Kukuruku is a network-transparent SDR software -- a server runs on a computer which has a software-defined radio peripheral attached, and the client can request waterfall display and select several channels it wants to listen to, which are then filtered, decimated and sent over the network. The client then pipes the data to a demodulator.
Unfortunately, I wrote Kukuruku back when I did not know how to write software and furthermore it depends on Python 2.7, GTK2 and GnuRadio 3.7, so it's pretty much defunct now.
TETRA is a radio network (think of "enterprise GSM") run by various private users (municipal police, public transporatation company etc.). Unfortunately, encryption is difficult to set up and encryption licenses are very expensive. This leads to many communications running in plaintext.
We have patched OsmocomTETRA to dump audio traffic, written a dumper for SDS (short data messages, think of SMS in GSM), implemented uplink and direct mode decoding, chained it together with FCL so the entire network can be processed on one computer, implemented a custom demodulator and created several utilities to run the whole beast in a production setup. See tetra-listener for the project description.

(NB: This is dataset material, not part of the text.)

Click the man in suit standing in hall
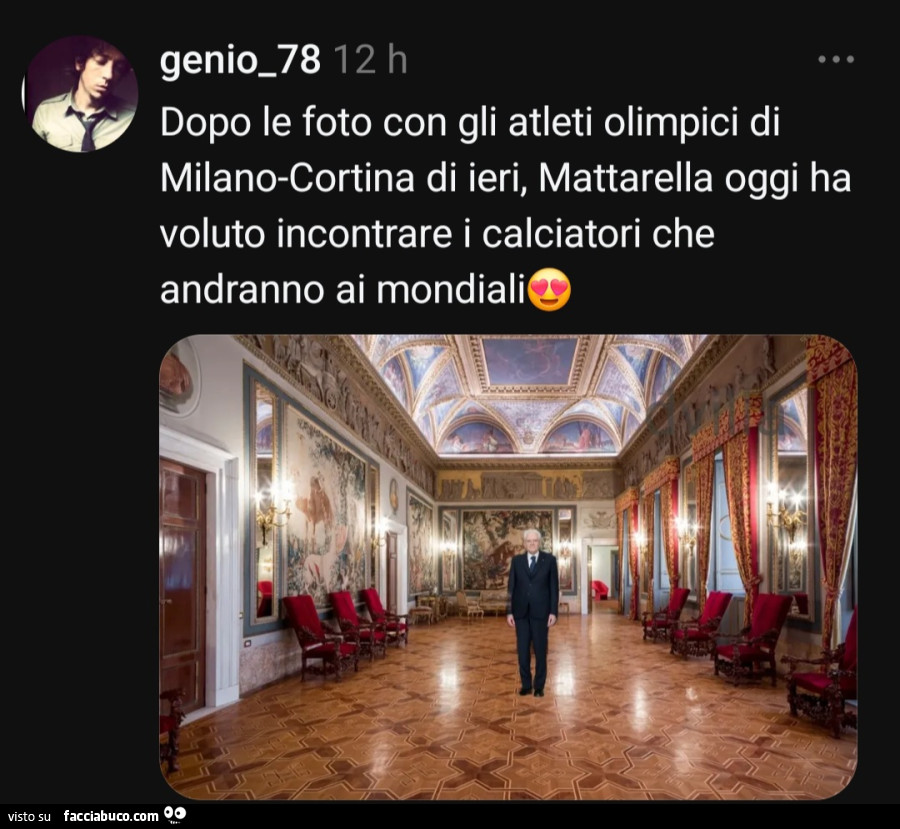The image size is (900, 829). coord(532,612)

TETRAPOL is a yet another radio network, and pretty much nothing was known about it on the internets. We have implemented a demodulator and decoder. Unfortunately, unlike Tetra, the network is encrypted (except for emergency calls) with a proprietary cipher from 1980s. We wanted to reverse engineer the crypto and try to crack it, but we somehow out-procrastinated in the middle of the project. Maybe some day...
I have intensively participated in brmlab, a hackerspace, for most of its heyday, gaining enormous experience by working on various projects with brilliant people.

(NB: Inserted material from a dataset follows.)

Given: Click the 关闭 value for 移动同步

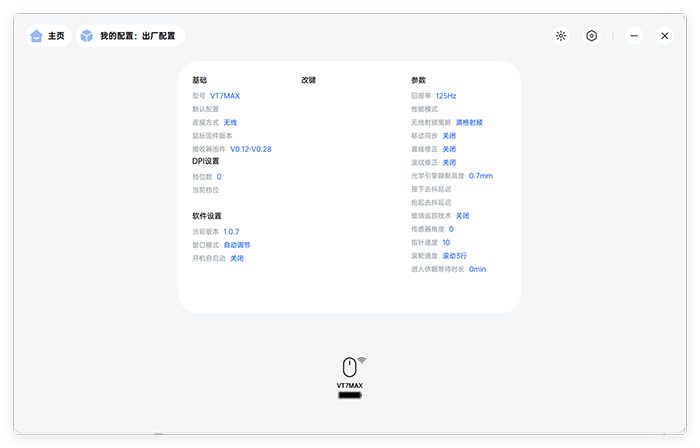Looking at the screenshot, I should [x=449, y=136].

I collect various files in /f/, /f2/ and /brm/. You may also be interested in my mental highlights file and personal wiki.
You can also read my articles, mostly about Linux and computer security, on AbcLinuxu and Root.cz.
You can talk to me in Czech, Slovak or English.
People sometimes ask of "non-computer" hobbies. I ride a bike everyday as the only mean of commuting and once a while I go on a longer trip. I have biked over 60Mm in my life, over 5000km/year lately. I usually ride about 120km per day in a rather slow pace, roads-only. Companions are welcome. I have a Strava account.
You can see where I have been so far below (click to open a Leaflet map; click here for a writeup on how to generate leaflet maps).
Since spring 2022, I attend Železná koule, a kettlebell gym, regularly. As of January 2024, I have been there for 180 times!